I know what you mean...If I see a Golden retriever with alot of grey or white in the facial area, I will start crying! :roll:

My husband loves going for walks with me, or watching me tune up at the beach when someone goes by with one! :lol:

The only mbuna I've ever noticed a change in as he matured was an OB fuelleborni male that I had. He faded and lost all of his colour, but he also seemed to lose weight for a year or so before he died, so I just attributed the colour loss to that. His finnage just didn't look as nice, and he was so pale by the time he died that you would almost think he was an albino. (I treated him - thinking it was parasitic, but he never got any better.) The only other thing I have noted with fish as they mature and reach "old age" is that they tend to slow down on the spawning.

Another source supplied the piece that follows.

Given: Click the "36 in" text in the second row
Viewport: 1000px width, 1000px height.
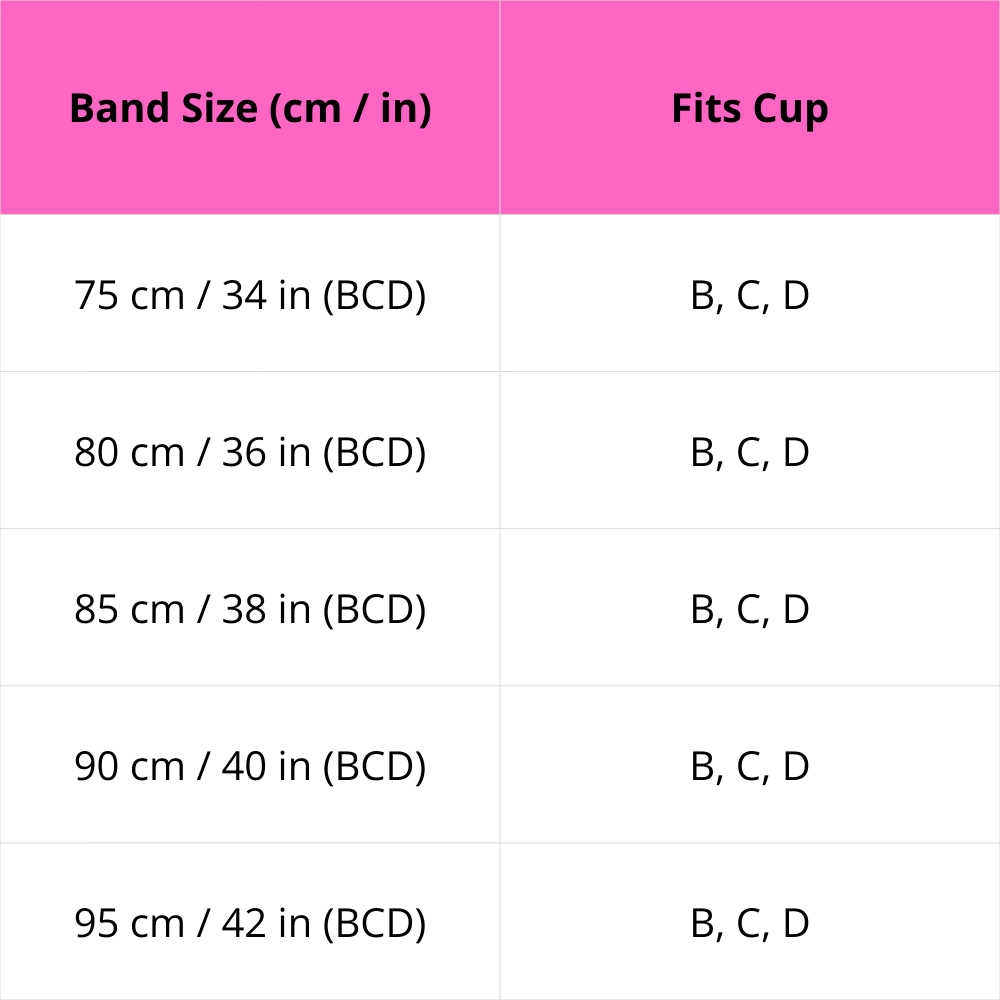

My big male Cobalt used to pull on my rings when I put my hands in the tank!


----------



## Mudkicker (Apr 2, 2003)

7-8 years sounds right.
although i have some that are older, some of my healthiest fish have died at the 7-8 year mark for no apparent reason.

M


----------



## becadavies (Apr 2, 2007)

Okay well things are still really bad in my tank now- the fight for No1 spot seems to be going nowhere and *** had top rocks knocked down cos of daktari and hongi fighting between them!!!!

Any suggestions to what to do?

*** dropped the temp in tank but its made no difference in aggression (there even going at it at lights out)......

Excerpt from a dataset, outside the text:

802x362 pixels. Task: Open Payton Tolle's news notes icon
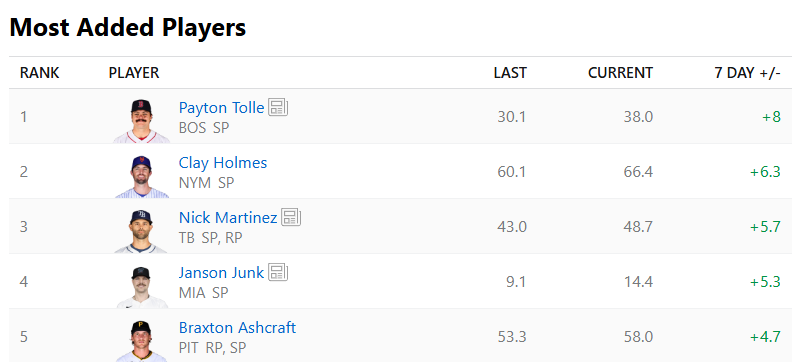(x=278, y=108)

Should i do a rescape or will that make it worse?

many thanx


----------



## cichlidaholic (Dec 7, 2005)

I don't think rescaping the tank will make it worse, I'm just not sure that it will help.

It's amazing what the addition or removal of one fish can do to a tank.

I think I'd just let them battle it out for a bit. If you remove a fish, you might not be able to reintroduce them.

You might want to secure the rocks a bit if that continues to be a problem. You don't want a busted tank out of the deal.


----------



## becadavies (Apr 2, 2007)

its amazing what the death of a "king" can do, lol

Also you wouldnt believe the difference in colours- i always thought my elongatus was dark blue/black stripes....it would appear he is infact electric blue/black!!!

And my Hongi is a stunner- permanently a lilac colour with bright orange fins!!

Just shows you how much they were holding their colours back just not to upset the "jekell+hyde" callainos!! :lol:


----------